SURFing to the Fundamental Limit of Jet Tagging
Ian Pang, Darius A. Faroughy, David Shih, Ranit Das, Gregor Kasieczka
TL;DR
This work questions whether jet tagging has reached its fundamental Neyman-Pearson limit by comparing autoregressive GPT-style jet generators with a continuous, permutation-equivariant flow-matching surrogate (EPiC-FM). It introduces the SURF framework to perform exact NP tests by training the target model on surrogate-generated data, enabling ground-truth NP curves for both models. The key finding is that GPT-based likelihoods overstate top vs. QCD separation due to artifacts and overfitting, while EPiC-FM suggests the true limit is not far from current state-of-the-art taggers. The study emphasizes the importance of valid surrogate references and careful evaluation to avoid misinterpreting the ultimate discriminative power in jet tagging, with SURF offering a general approach for such assessments.
Abstract
Beyond the practical goal of improving search and measurement sensitivity through better jet tagging algorithms, there is a deeper question: what are their upper performance limits?
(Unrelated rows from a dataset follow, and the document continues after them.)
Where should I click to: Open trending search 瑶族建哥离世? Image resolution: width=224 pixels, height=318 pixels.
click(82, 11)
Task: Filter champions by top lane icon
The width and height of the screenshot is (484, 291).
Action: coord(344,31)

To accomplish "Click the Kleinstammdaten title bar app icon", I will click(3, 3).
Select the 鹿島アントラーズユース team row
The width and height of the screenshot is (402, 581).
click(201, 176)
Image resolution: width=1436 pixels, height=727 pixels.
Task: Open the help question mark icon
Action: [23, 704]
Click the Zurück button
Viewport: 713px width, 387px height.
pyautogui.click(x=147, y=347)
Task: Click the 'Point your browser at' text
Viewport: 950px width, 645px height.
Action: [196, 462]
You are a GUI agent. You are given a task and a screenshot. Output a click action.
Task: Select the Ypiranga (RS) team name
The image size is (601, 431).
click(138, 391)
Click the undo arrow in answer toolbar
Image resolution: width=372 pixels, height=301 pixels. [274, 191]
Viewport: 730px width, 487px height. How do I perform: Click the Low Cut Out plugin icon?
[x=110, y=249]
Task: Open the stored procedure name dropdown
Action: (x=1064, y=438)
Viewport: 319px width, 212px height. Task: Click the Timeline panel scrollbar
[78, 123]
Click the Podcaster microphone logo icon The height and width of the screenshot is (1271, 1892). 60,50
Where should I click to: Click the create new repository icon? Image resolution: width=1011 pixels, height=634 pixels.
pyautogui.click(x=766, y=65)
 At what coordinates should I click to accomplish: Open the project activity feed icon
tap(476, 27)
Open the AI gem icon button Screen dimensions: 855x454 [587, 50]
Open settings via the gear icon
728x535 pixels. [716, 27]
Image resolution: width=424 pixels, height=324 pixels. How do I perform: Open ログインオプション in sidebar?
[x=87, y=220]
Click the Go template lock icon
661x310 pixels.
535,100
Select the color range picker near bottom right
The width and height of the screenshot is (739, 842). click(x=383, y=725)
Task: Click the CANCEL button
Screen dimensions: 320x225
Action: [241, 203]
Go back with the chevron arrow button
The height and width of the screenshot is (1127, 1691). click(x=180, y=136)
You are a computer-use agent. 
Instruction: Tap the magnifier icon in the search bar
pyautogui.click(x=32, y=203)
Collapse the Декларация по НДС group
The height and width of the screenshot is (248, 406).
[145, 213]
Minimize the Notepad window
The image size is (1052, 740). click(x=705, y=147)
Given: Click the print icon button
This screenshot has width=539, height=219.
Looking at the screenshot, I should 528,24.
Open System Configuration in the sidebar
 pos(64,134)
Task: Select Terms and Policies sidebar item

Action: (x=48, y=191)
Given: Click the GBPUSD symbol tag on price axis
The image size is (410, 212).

Generative surrogate models with learned likelihood functions offer a new approach to this problem, provided the surrogate correctly captures the underlying data distribution. In this work, we introduce the SUrrogate ReFerence (SURF) method, a new approach to validating generative models. This framework enables exact Neyman-Pearson tests by training the target model on samples from another tractable surrogate, which is itself trained on real data. We argue that the EPiC-FM generative model is a valid surrogate reference for JetClass jets and apply SURF to show that modern jet taggers may already be operating close to the true statistical limit. By contrast, we find that autoregressive GPT models unphysically exaggerate top vs. QCD separation power encoded in the surrogate reference, implying that they are giving a misleading picture of the fundamental limit.